## COMPITO A:
Secondo il testo sulle usanze nuziali, quale abito deve indossare la sposa nella seconda festa dopo le nozze?
## COMPITO B:
Prosegui il testo sulle usanze nuziali partendo dalla sua ultima frase.

## TESTO FORNITO:
>>>>

Lo sposo invece si studi di non dimenticare a casa l’anello nuziale, che dovrà essere benedetto dal sacerdote; sarebbe purtroppo presagio sicuro di infelicità o addirittura di morte! Sfortuna porterebbe pure la celebrazione di due matrimoni in un unica Messa. Nel viaggio per recarsi in chiesa, il corteo non deve abbandonare la via tradizionale, a meno che non occorra evitare il passar davanti alla casa di un morto. A seconda delle condizioni economiche e della serietà degli interessati, ci sia il rinfresco, il pranzo, la gita, o il viaggio, come s’usa ormai dappertutto. A tavola partecipi una larga rappresentanza dei parenti, memori del detto “dalla nozza alla fossa se cognose ‘l parentà”. Per essi non manchi a domicilio il dono di un bel piatto di crostoi.

Nella prima festa dopo le nozze, la sposa vesta l’abito nuziale e si rechi in chiesa possibilmente accompagnata dalla suocera a prendere in possesso il posto di famiglia; nella seconda festa metta l’abito nero, e nella terza il sottonuizal, continuando nelle successive a sfoggiare quanto in lei possono la condizione e la vanità. A feste finite, nessun grave pensiero: la sposa non si tolga mai l’anello, se vuole salvaguardata la felicità coniugale; cerchi di non smarrirlo, se al matrimonio non vuole provocare qualche disgrazia. Non sia mai vero, come si dice, che quando suonano contemporaneamente un’ora di notte a Lozzo e a Lorenzago si scioglie un matrimonio; e........auguri.

<<<<

## SEZIONE DATI:
>>>>

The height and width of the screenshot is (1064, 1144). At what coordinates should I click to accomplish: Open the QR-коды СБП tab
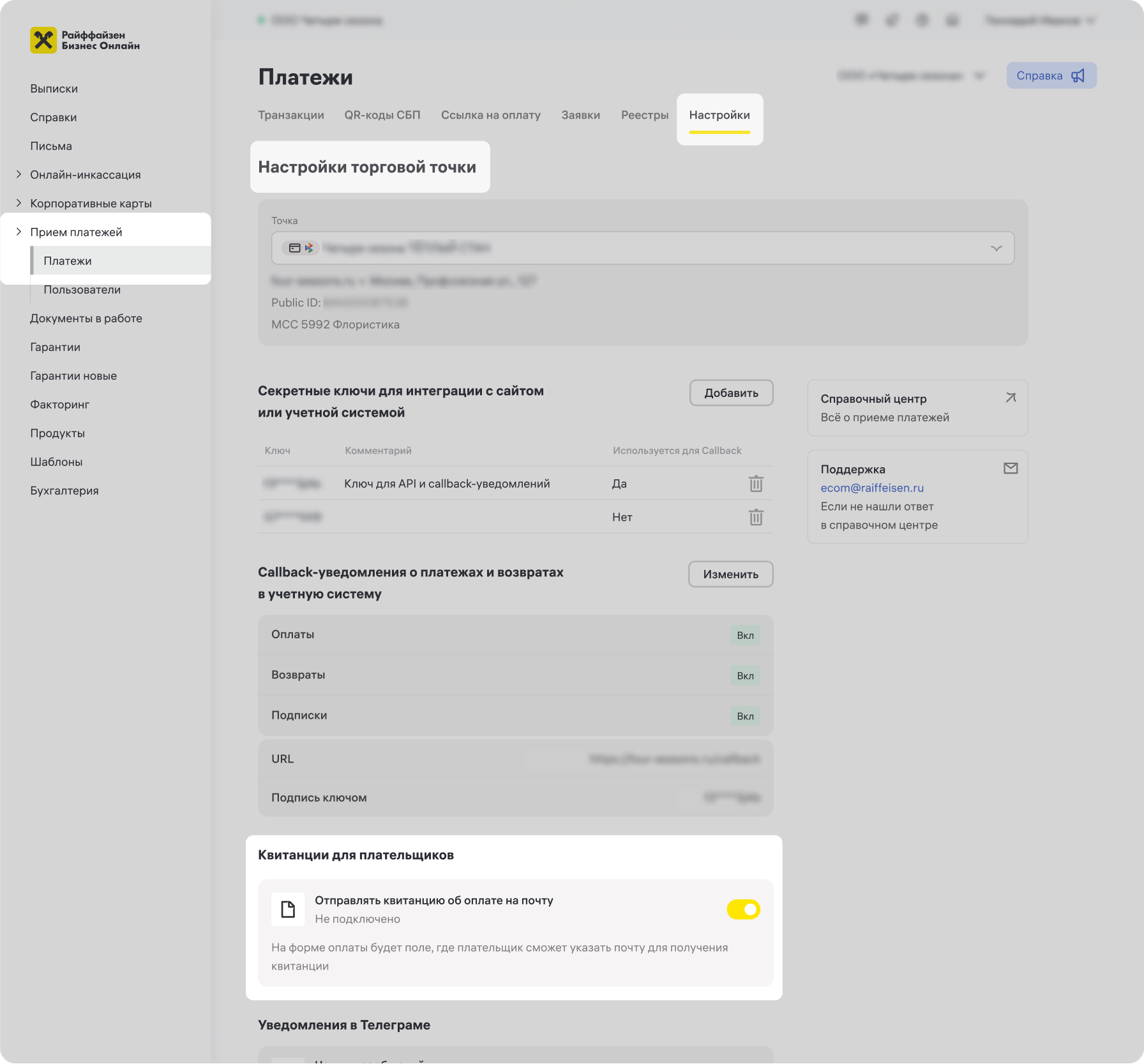pyautogui.click(x=382, y=115)
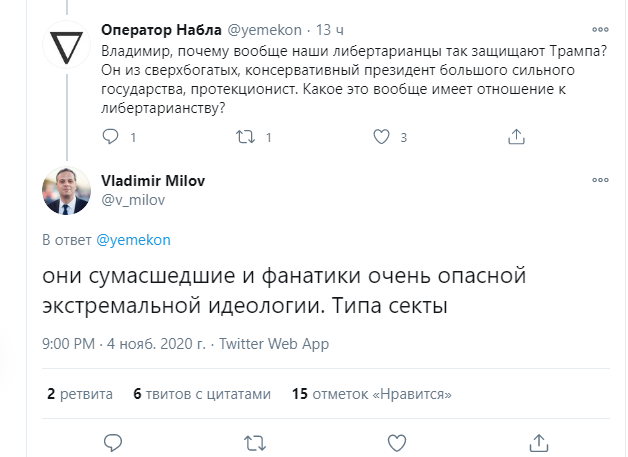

<<<<

## RISULTATO A:
L’abito nero.

## RISULTATO B:
La religione nel popolo. - La vita pubblica e privata è pervasa da spirito religioso che, essendo assai delicato e profondo, non conosce la gretta superstizione. Alcuni modi di dire che potrebbero ritenersi dovuti ad ignoranza, rivelano piuttosto ingenuità, quando non manifestino l’umore tradizionalmente gaio delle generazioni passate. Quali numi tutelari della casa, le anime dei defunti sono presenti nella catena del focolare: questa è sempre tenuta ben alta e non viene mai scossa bruscamente: le anime soffrirebbero troppo da vicino il caldo e cadrebbero tra le fiamme. Prima di bere v’è l’usanza di versare un po' d’acqua per le assetate anime del Purgatorio. E’ andata in disuso la preghiera prima e dopo i pasti, ma rimane il segno di Croce sulla farina destinata alla polenta, e lo stesso simbolo non manca mai ad un capo del mattarello. Prima che il gregge sia condotto in montagna, il sacerdote lo benedice solennemente e per i pastori celebra la S. Messa.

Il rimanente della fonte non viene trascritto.